Nota publicada: 2026-06-18
Mientras todos los ojos estaban puestos en Cristiano Ronaldo, Yoane Wissa se convirtió en una historia inspiradora en el empate entre Portugal y República Democrática del Congo.
El delantero del Newcastle United no sólo anotó el primer gol de su selección en copas del Mundo, sino también ejemplificó la resiliencia tras reponerse de un ataque con ácido hace cinco años.
En 2021, una mujer se presentó en su casa identificándose como fanática y mientras ambos hablaban, ella le lanzó un líquido corrosivo al rostro, causando heridas oculares graves en el futbolista.
El jugador, nacido en Francia pero con raíces congoleñas, tuvo que ser hospitalizado y sometido a una intervención quirúrgica que le permitió conservar la vista. Tras recuperarse, Yoane firmó contrato con el Brentford.
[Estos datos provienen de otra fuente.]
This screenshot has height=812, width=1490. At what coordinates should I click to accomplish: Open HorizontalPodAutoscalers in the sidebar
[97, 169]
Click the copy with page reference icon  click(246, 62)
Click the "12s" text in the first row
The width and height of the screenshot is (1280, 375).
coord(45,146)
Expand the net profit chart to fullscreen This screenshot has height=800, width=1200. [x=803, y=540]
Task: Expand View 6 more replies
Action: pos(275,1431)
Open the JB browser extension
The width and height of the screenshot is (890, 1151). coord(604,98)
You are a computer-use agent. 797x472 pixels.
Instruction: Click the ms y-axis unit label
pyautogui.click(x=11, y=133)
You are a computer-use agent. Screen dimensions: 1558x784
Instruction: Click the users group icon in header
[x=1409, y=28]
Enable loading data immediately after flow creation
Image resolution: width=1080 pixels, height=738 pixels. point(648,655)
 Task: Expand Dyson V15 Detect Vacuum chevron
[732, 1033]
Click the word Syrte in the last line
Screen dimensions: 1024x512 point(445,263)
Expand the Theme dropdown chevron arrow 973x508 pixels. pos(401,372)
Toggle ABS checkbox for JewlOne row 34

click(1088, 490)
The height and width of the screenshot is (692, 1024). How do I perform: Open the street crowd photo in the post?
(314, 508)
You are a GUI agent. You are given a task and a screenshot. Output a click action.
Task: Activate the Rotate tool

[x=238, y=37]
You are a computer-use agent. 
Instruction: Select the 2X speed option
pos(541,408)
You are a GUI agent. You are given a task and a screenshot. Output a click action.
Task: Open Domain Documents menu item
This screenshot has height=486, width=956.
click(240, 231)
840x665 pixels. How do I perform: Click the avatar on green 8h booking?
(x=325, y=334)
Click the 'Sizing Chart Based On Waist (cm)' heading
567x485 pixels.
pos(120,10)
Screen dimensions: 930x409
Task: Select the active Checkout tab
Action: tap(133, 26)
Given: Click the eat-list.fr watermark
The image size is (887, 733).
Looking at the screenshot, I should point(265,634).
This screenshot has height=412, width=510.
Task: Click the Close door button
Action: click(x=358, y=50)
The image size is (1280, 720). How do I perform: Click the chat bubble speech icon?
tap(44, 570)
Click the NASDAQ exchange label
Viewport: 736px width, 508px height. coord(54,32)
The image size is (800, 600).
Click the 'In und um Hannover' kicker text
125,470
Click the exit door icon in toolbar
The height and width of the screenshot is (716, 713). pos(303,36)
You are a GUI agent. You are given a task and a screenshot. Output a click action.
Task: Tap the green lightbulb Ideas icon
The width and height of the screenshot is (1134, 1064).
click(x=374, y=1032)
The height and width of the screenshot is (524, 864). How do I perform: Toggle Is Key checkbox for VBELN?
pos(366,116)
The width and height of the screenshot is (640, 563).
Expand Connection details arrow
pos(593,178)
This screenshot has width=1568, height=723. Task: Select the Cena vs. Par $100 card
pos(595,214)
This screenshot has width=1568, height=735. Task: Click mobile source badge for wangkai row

“Después del ataque, nunca se quejó. Enseguida quiso seguir adelante, y el éxito que ha alcanzado hoy es una justa recompensa a sus esfuerzos”, dijo su ex compañero Pierre-Yves Hamel.
La agresora, quien también intentó llevarse a su hija, fue condenada a 18 años de prisión.
La carrera de Wissa va en ascenso. Después de jugar ante menos de 3 mil aficionados en 2019, participó en la Liga de Campeones antes de completar un traspaso de 55 millones de libras esterlinas del Brentford al Newcastle.
Ayer, la expectativa era lógica. Un día antes Mbappé, Haaland y Messi se habían lucido con un festín de goles y por consecuencia se esperaba que el protagonista de esta jornada fuera Cristiano Ronaldo.
No fue así. En cambio, Wissa saltó por encima de un mar de portugueses para ganar un balón y vencer al portero Diogo Costa para rubricar un histórico empate para la República Democrática del Congo.